SOURCE PASSAGE:

════════════════════

The next task was to change the home/away and make/ miss columns from strings to numerical values. A home game is now represented by a 0 while an away game is now a 1. A shot make is now represented by a 1 while a shot miss is now a 0. I then noticed an error in the touch time variable where some shots have recorded data with negative values. To maintain data integrity, I removed these shots. Additionally, I created a column to represent cumulative points in a game when a player shoots. Therefore, every time player made a shot throughout the game, the number of points they scored is added.

Lastly, before visualizing the data, I generated a column to represent the month numerically in which the game was played. This was performed by taking the matchup column and reading the first three characters of the string, which represented the month. The matchup column was then removed.

After creating the above scatter plot matrix and correlation matrix for each variable, it can initially be declared that there are not many strong relationships. Many of the variable pairs with higher relationships with each other are expected and can be explained by using basketball knowledge. If a player shoots more, defenders will most likely guard them closely. If a player dribbles and touches the ball more, defenders will also defend them closer. These are understandable as defenses will want to guard better players and scorers closer because they will handle the ball more and shoot frequently throughout the game. Also, besides some very close shots, if a player shoots further away from the basket, they will be guarded softer.

More scatter plots were articulated in hopes of finding some intriguing relationships. These take into account the makes and misses of the shots and are graphed against total points. Only the significant ones were added below.

════════════════════

SOURCE EXCERPT:
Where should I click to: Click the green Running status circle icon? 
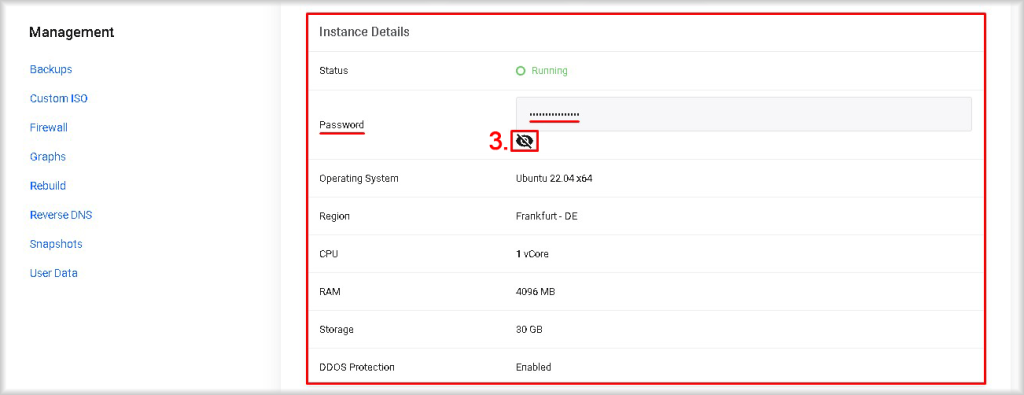pos(520,71)
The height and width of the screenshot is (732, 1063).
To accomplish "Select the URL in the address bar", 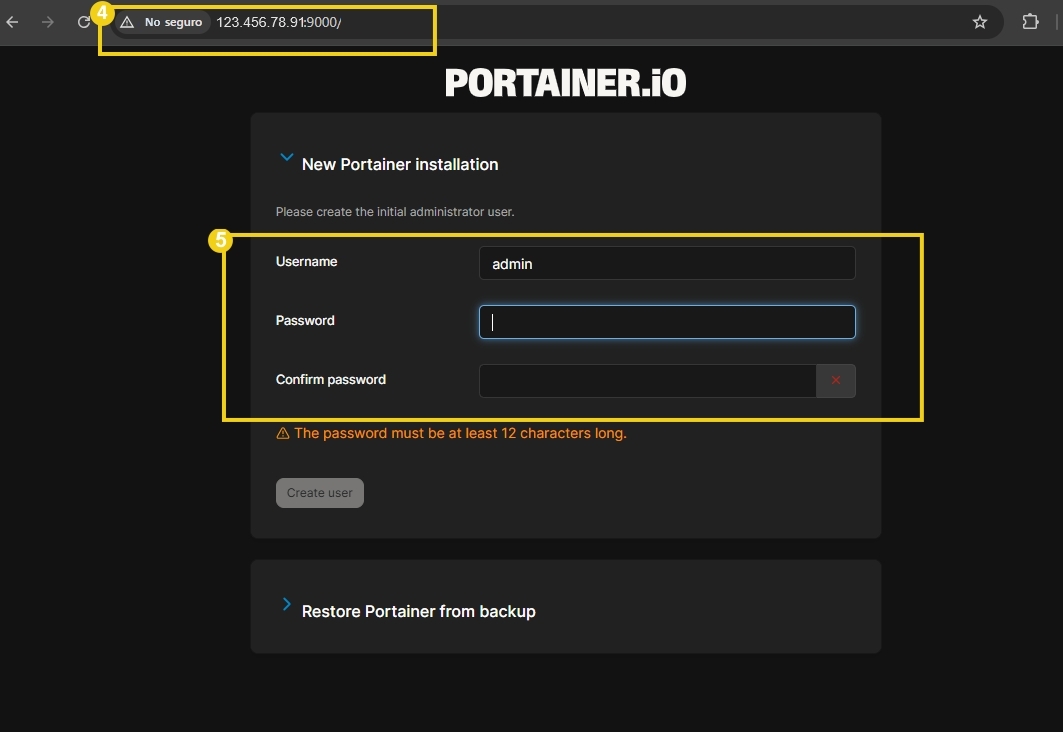I will click(x=278, y=21).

════════════════════

WHAT TO DO:
1. Reproduce word for word the part of the basketball shot text starting with "After creating the" and going on through "be guarded softer.".
2. List every change the author of the basketball shot text says they made to the data before visualizing it.
3. Decide whether each statement agrees with the basketball shot text, answering yes or no and quoting the deciding words: (a) An away game is represented by a 0. (b) Shots with negative touch time values were removed. (c) The month was read from the last three characters of the matchup column.

SOLUTIONS TO EACH TASK:
1.
After creating the above scatter plot matrix and correlation matrix for each variable, it can initially be declared that there are not many strong relationships. Many of the variable pairs with higher relationships with each other are expected and can be explained by using basketball knowledge. If a player shoots more, defenders will most likely guard them closely. If a player dribbles and touches the ball more, defenders will also defend them closer. These are understandable as defenses will want to guard better players and scorers closer because they will handle the ball more and shoot frequently throughout the game. Also, besides some very close shots, if a player shoots further away from the basket, they will be guarded softer.

2.
- Changed the home/away and make/miss columns from strings to numerical values
- Removed the shots with negative touch time values
- Created a column for cumulative points in a game when a player shoots
- Generated a column for the month in which the game was played, expressed as a number
- Removed the matchup column

3.
(a) No: "A home game is now represented by a 0 while an away game is now a 1."
(b) Yes: "To maintain data integrity, I removed these shots."
(c) No: "reading the first three characters of the string, which represented the month."